Collapsing Flat ${\rm{SU}}(2)$-Bundles to Spherical 3-Manifolds

TL;DR

This paper introduces a geometric process where spherical 3-manifolds emerge as limits of superspaces associated with flat SU(2)-bundles over hyperbolic surfaces, linking topology, geometry, and moduli space optimization.

Contribution

It demonstrates that any homogeneous spherical 3-manifold can be realized as a boundary point in the Gromov-Hausdorff closure of a superspace linked to flat SU(2)-bundles over hyperbolic surfaces, connecting geometric limits with systolic invariants.

Findings

Spherical 3-manifolds appear as boundary points in superspace closures.

Convergence depends on the fundamental group order and hyperbolic surface invariants.

Arithmetic surfaces provide optimal error estimates in convergence bounds.

Abstract

We present a geometric mechanism for the emergence of spherical $3$-manifolds from the superspace of Riemannian metrics associated with flat ${\rm{SU}}(2)$-bundles over closed orientable hyperbolic surfaces.
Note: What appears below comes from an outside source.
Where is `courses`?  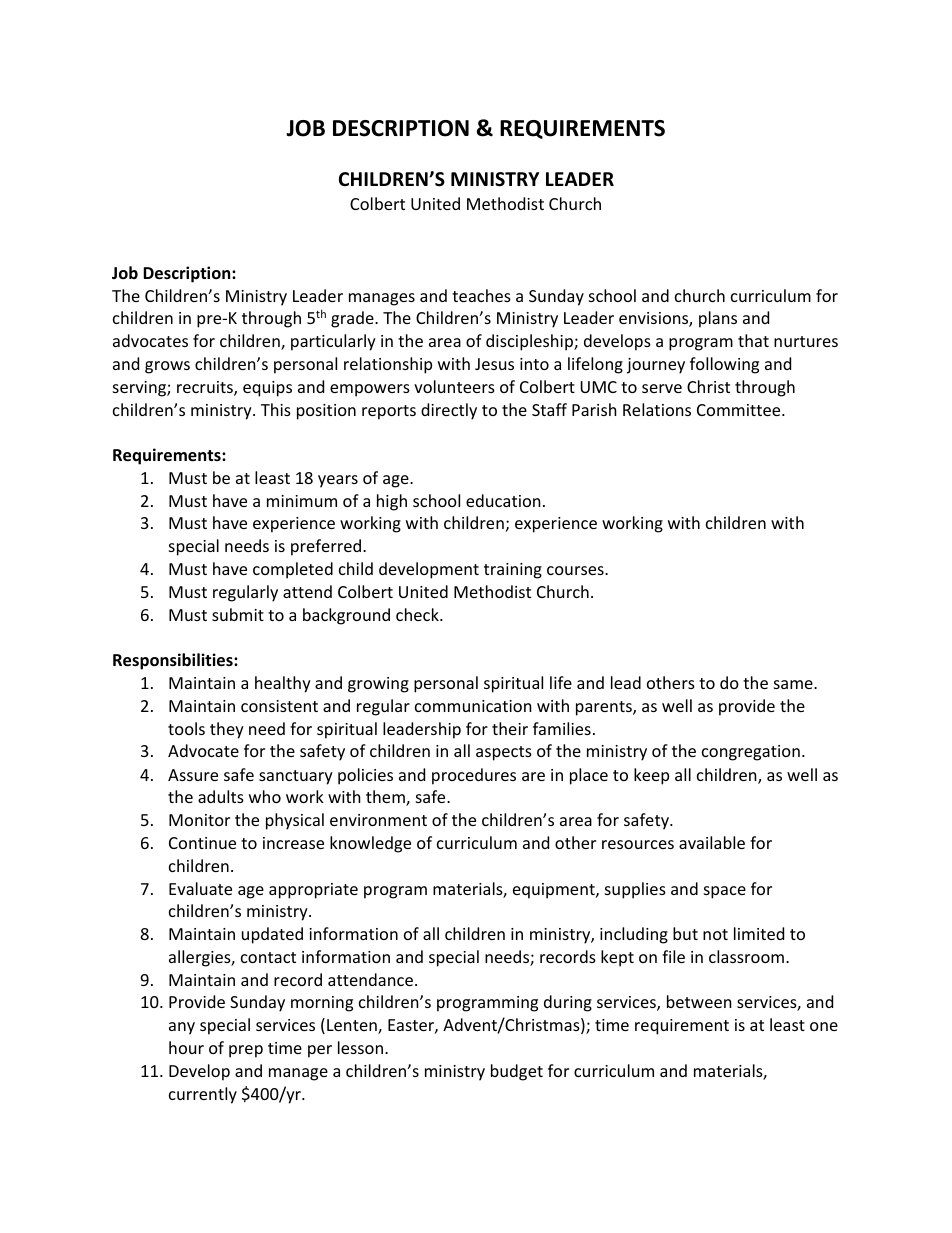 courses is located at coordinates (576, 570).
Our main result shows that any homogeneous spherical 3-manifold $(S,g_{S})$ can be realized as a boundary point in the Gromov-Hausdorff closure of a superspace $\mathcal{S}(P)$, where $P$ is a flat ${\rm{SU}}(2)$-bundle over a closed orientable hyperbolic surface $(\Sigma,h_{\Sigma})$. We show that the convergence of the sequence of metric spaces towards the spherical limit is controlled by the order of the fundamental group of $S$ and the metric invariant of the hyperbolic base provided by the ratio between its area and its systole. In this framework, the problem of obtaining the sharpest upper bound error reduces to the classical problem of maximizing the systole function over the moduli space of hyperbolic Riemann surfaces. As a byproduct, we observe that certain arithmetic surfaces provide the best possible error estimates within this family. To illustrate these results, we show that, according to our mechanism, the Bolza surface yields the optimal error bound for the convergence toward the Poincar\'e homology sphere.